At the moment we switched from Resque to Sidekiq, we had 7 busy m1.large boxes running 70 Resque workers. A single Sidekiq process with 25 threads was able to handle all of the load alone. We're now running 2 boxes with 1 process each, just for the sake of redundancy, and planning on reducing the instance type since they're using very few resources.

Piotr Usewicz, @pusewicz, Homestay.com:

We had to quickly spawn more machines to process over 200k image optimisations with various sizes. Adding more Sidekiq workers and making the whole process last much shorter was super easy!
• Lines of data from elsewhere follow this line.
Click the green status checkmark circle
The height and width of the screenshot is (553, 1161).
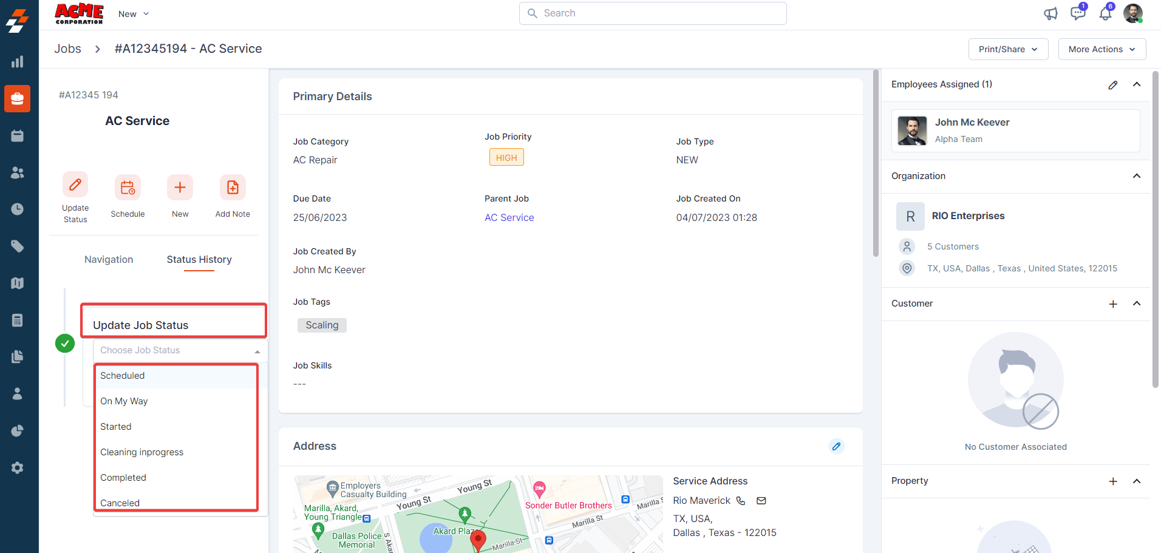65,344
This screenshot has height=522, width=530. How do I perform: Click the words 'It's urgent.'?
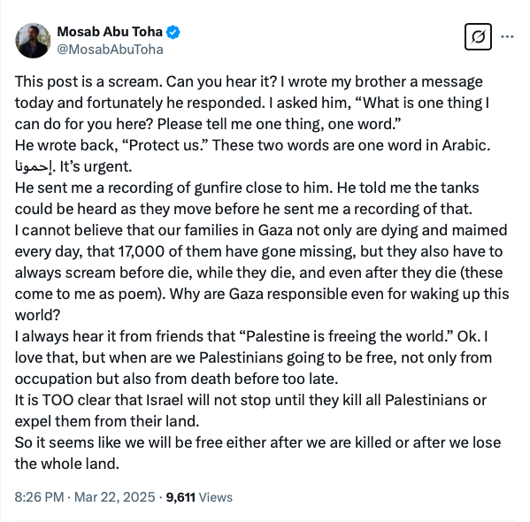click(x=96, y=166)
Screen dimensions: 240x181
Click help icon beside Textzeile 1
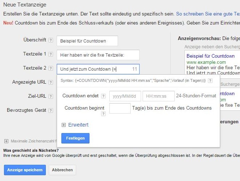coord(51,54)
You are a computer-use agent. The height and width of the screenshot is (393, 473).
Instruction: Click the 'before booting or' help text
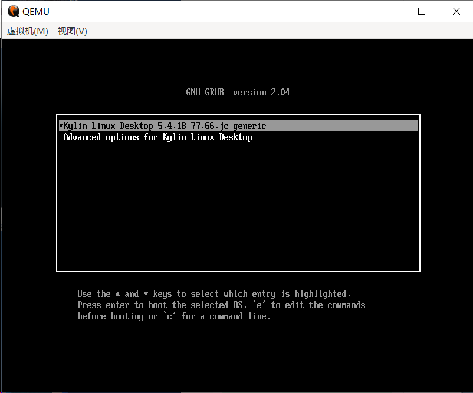117,316
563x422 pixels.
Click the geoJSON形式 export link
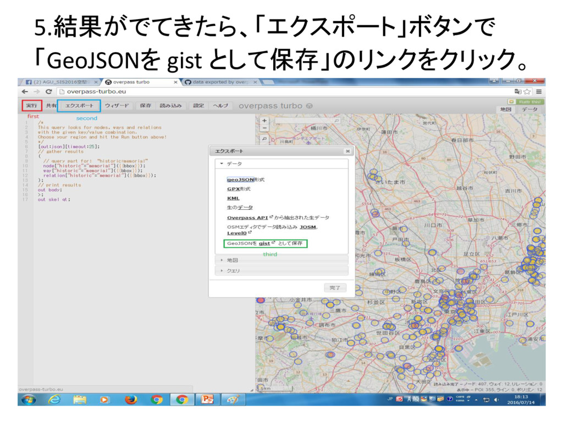(241, 180)
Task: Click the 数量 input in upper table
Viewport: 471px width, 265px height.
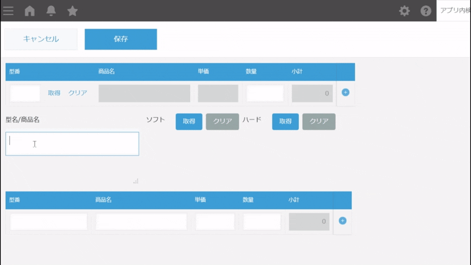Action: click(x=265, y=93)
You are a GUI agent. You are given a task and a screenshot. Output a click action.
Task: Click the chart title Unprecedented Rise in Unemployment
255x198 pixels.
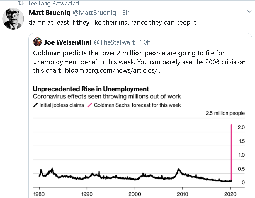(91, 89)
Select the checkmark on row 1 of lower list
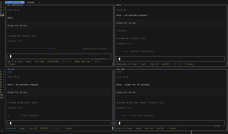This screenshot has width=228, height=134. click(x=3, y=72)
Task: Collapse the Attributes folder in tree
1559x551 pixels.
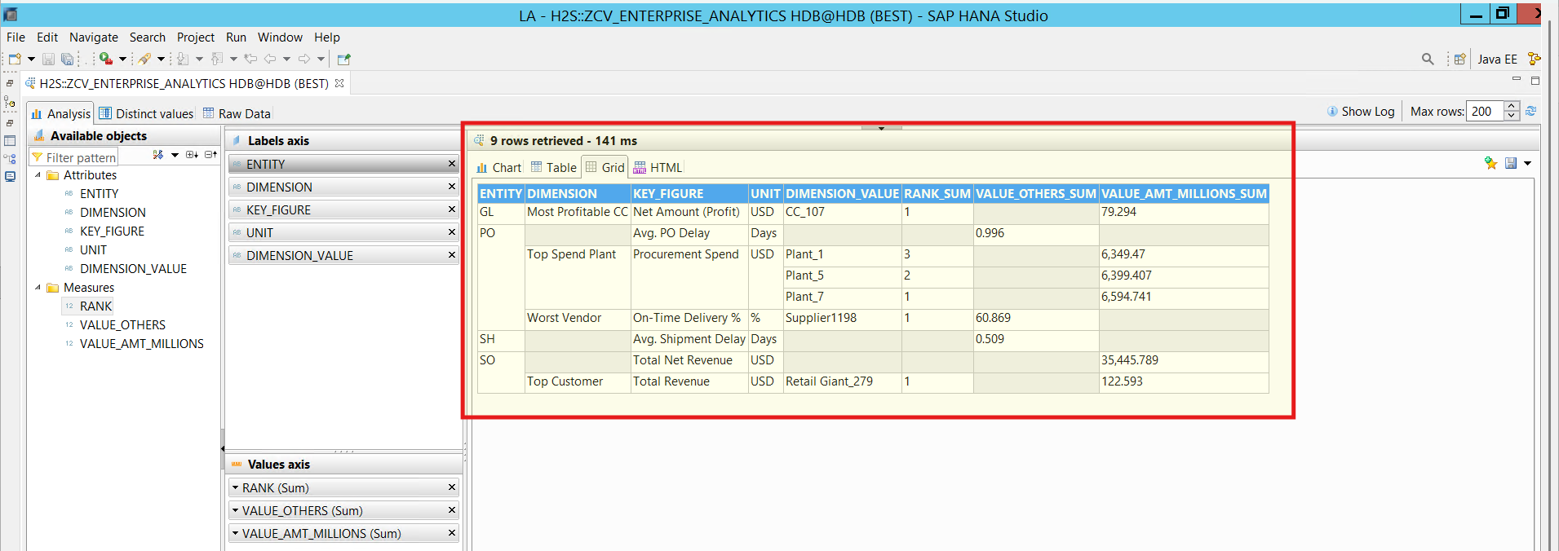Action: [x=38, y=175]
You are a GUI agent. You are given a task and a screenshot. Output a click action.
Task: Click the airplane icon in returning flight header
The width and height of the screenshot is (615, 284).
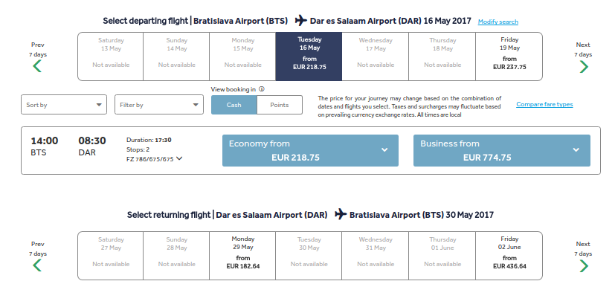coord(341,214)
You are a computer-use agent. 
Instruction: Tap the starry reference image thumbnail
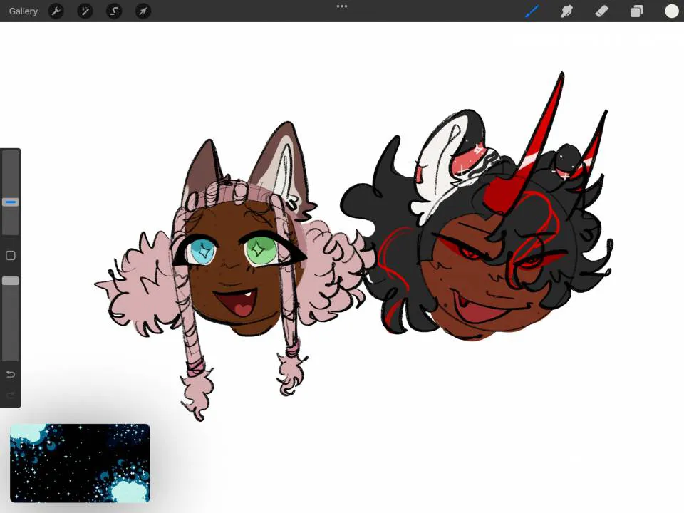click(80, 463)
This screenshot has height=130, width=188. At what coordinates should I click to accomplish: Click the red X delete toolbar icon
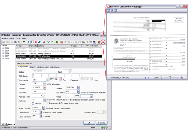(x=36, y=42)
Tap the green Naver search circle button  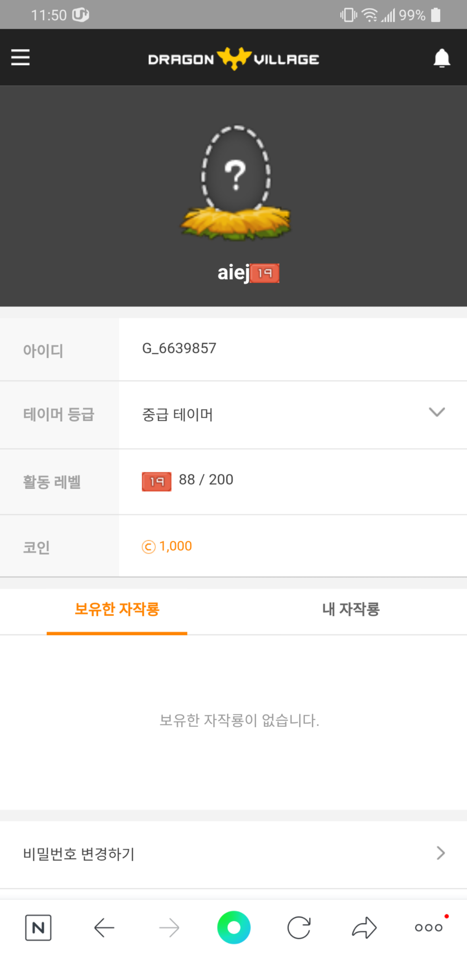coord(234,928)
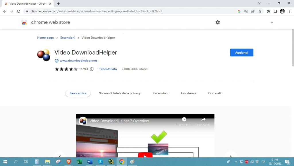Click the Guarda più tardi clock icon
Viewport: 294px width, 166px height.
184,120
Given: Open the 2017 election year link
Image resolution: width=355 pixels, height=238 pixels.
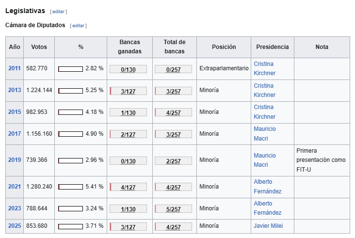Looking at the screenshot, I should pos(15,134).
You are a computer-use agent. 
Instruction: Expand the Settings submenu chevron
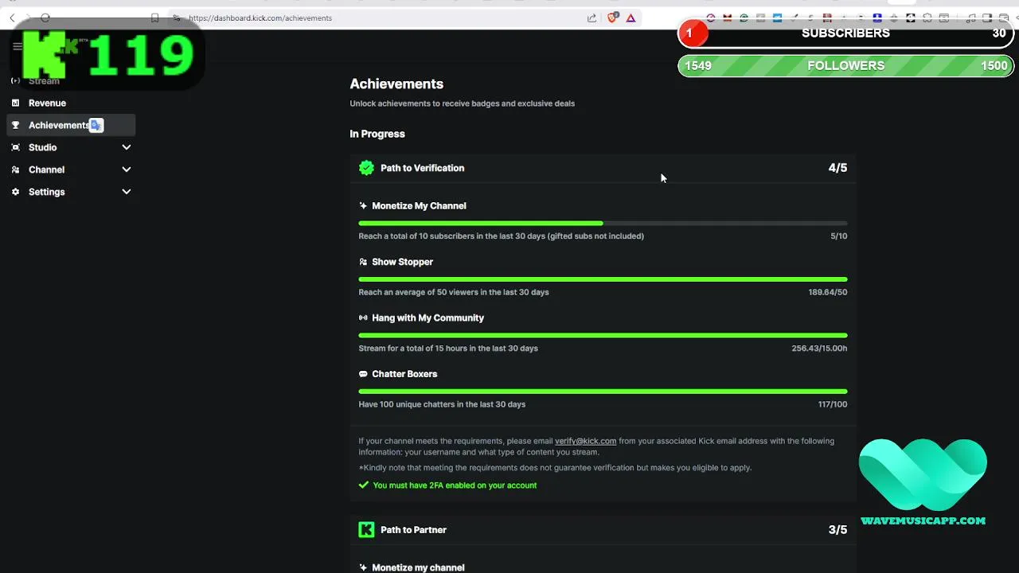click(126, 192)
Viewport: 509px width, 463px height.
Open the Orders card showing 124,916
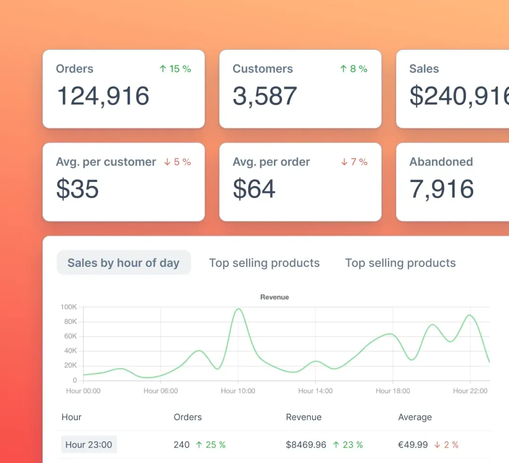123,89
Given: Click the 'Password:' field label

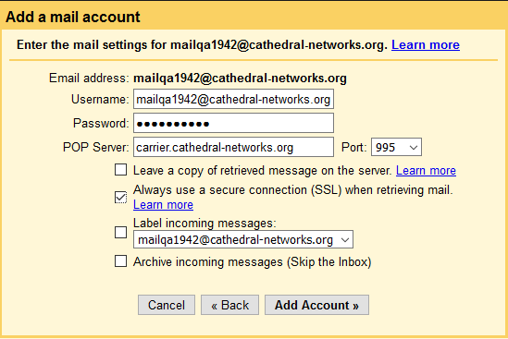Looking at the screenshot, I should pyautogui.click(x=101, y=123).
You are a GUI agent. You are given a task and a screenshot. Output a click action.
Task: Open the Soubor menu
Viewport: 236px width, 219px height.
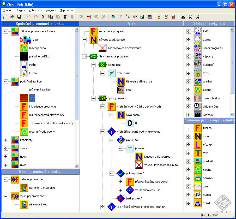(x=7, y=10)
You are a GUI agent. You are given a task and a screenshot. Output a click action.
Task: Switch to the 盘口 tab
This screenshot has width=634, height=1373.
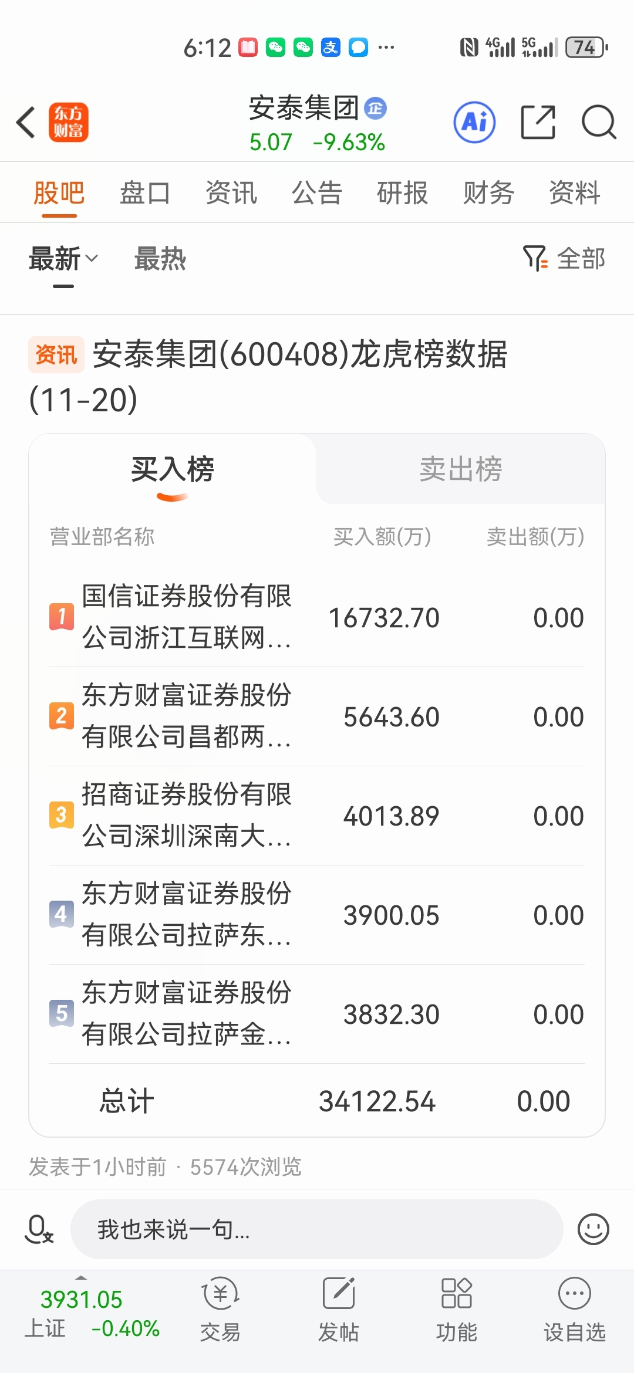tap(145, 193)
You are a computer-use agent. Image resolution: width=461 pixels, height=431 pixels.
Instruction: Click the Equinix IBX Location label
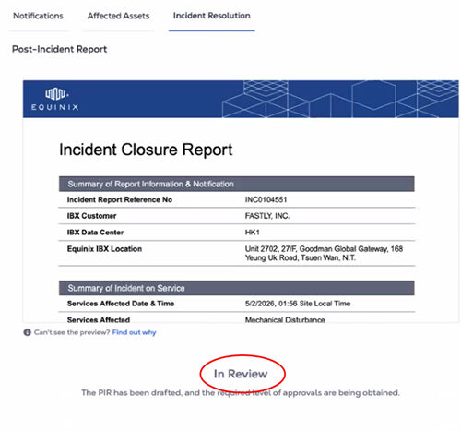point(104,249)
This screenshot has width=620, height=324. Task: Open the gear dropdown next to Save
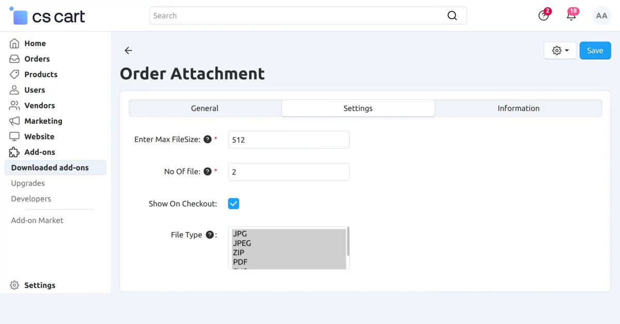pyautogui.click(x=560, y=50)
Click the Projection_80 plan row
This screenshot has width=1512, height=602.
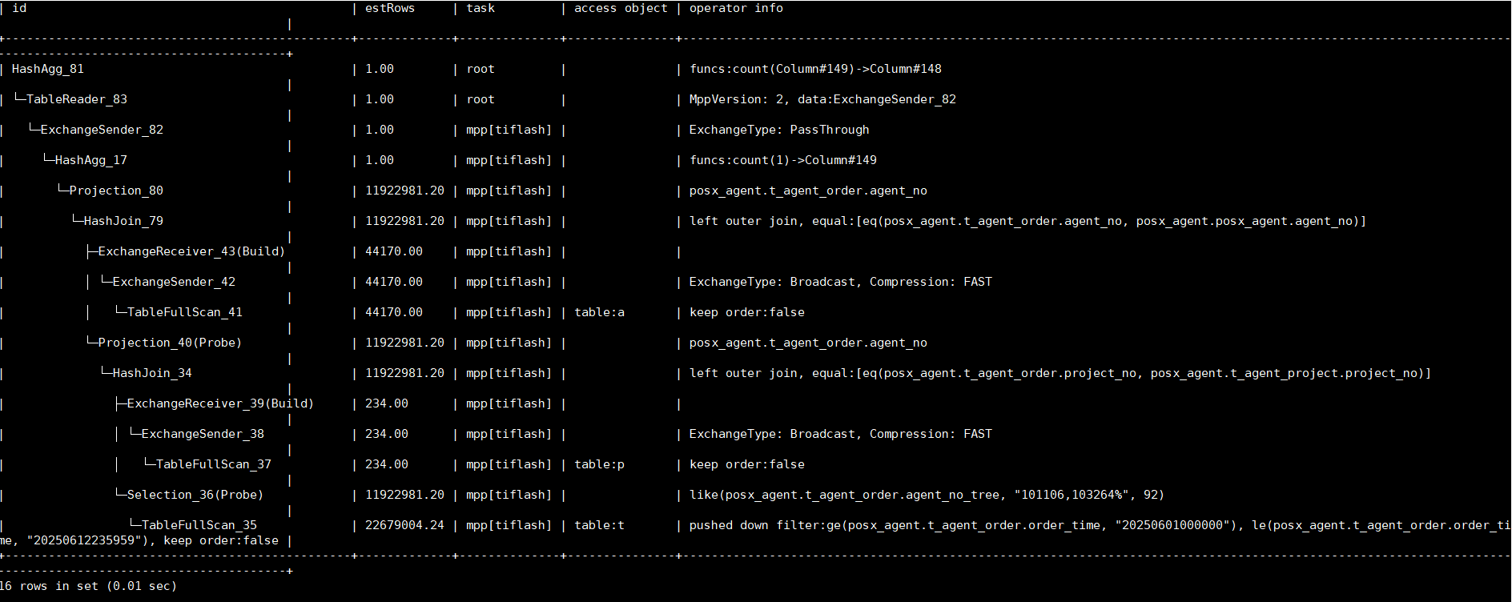[x=116, y=191]
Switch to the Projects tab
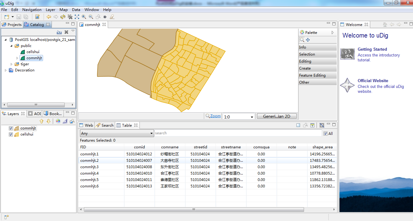The width and height of the screenshot is (413, 221). [12, 25]
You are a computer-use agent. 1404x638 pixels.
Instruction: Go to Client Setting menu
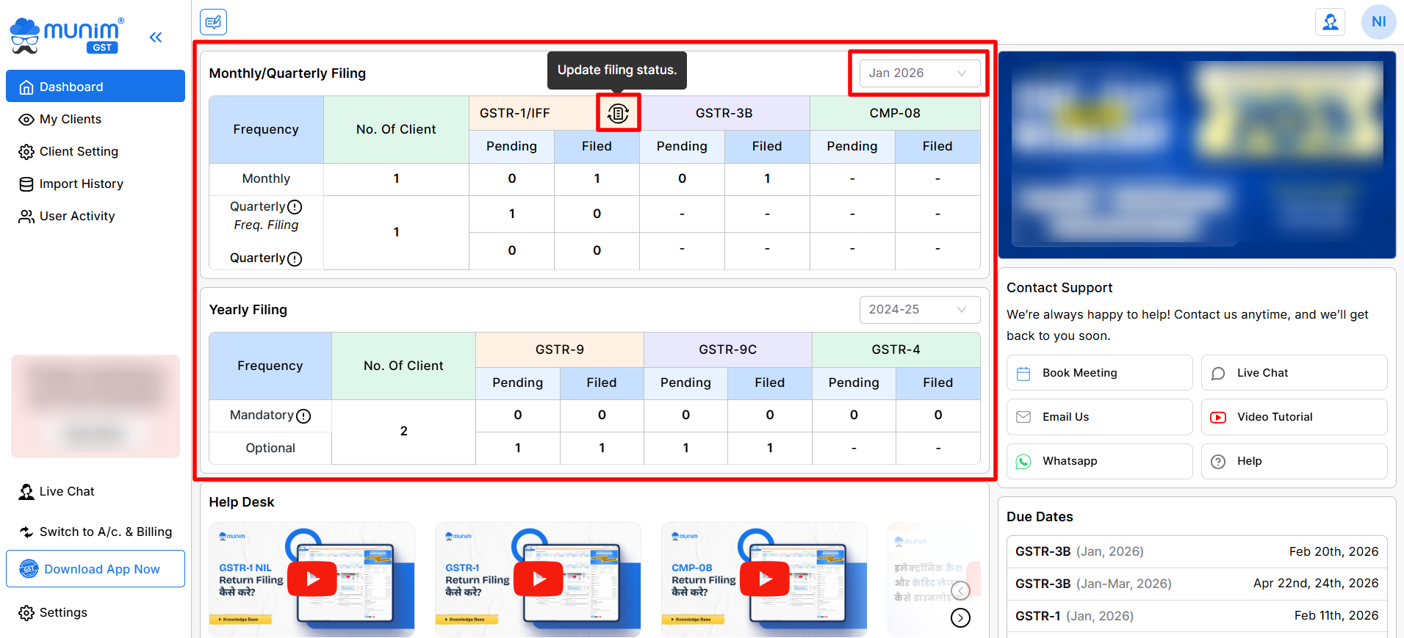point(79,151)
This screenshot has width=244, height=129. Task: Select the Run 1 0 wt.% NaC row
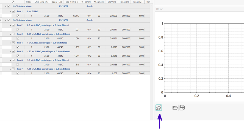pyautogui.click(x=32, y=12)
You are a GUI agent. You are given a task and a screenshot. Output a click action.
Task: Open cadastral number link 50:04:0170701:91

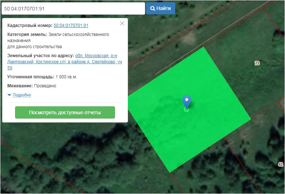point(71,26)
Kyle Drake, @kyledrake, Neocities:

Neocities has used Sidekiq since day one for our endless async worker requirements: Site screenshotting, CDN cache purging, site archiving, thumbnails for images, emails, anti-spam machine learning algorithms, and much more. Simply put, Neocities would not have been possible without Sidekiq. I mean, I literally built another Geocities in an insanely hostile modern web with one person using it, WTF. It's stable, it's reliable, and I can trust it to do the work. It's one of the greatest power toys in Ruby's arsenal, and is the killer app of Tony Arcieri's infrastructure work to improve Ruby concurrency without resorting to the flaming tire fire that is EventMachine. Most importantly, it completely challenges the popular notion that Ruby Can't Scale. Absolutely brilliant.